Let \((N,h)\) be a closed, simply connected, \(4\)-dimensional Einstein manifold. Normalize the metric such that \(\text{ Ric}_h = 3h\), and assume that there exists a semi-free isometric \(S^1\)-action on \((N,h)\) such that \((N\setminus F, h)\) is equivariantly isometric to \((U \times S^1, g + u^2d\theta^2)\) with its standard \(S^1\)-action, where \(F\) is the fixed point set of the action, \((U,g)\) is a \(3\)-dimensional Riemannian manifold, \((S^1,d\theta^2)\) is the circle of radius one, and \(u\) is a smooth positive function on \(U\). The author proves that \(F\) consists of totally geodesic \(2\)-dimensional spheres with Gaussian curvature \(K \geq 1\). Moreover, if \(K = 1\) on \(F\), then \((N,h)\) is isometric to the \(4\)-dimensional sphere with constant sectional curvature one.
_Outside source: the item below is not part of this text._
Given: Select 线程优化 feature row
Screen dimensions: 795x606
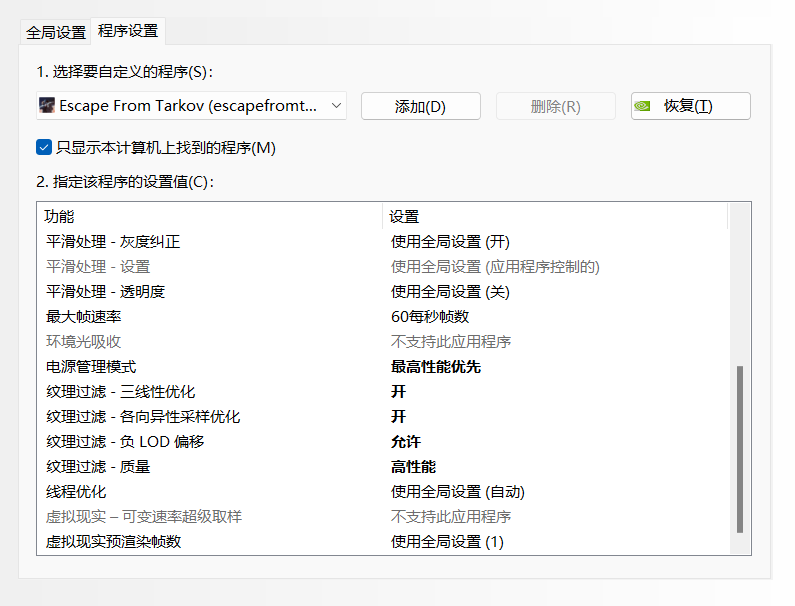Looking at the screenshot, I should click(x=383, y=491).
If \(K \leq 3\) on \(F\) and \(F\) has more than one component, then \((N,h)\) is isometric to the Riemannian product of two \(2\)-dimensional spheres with constant Gaussian curvature \(3\). The proof uses the Bochner-Weitzenböck formula for one-forms and the theory of minimal surfaces in \(3\)-manifolds.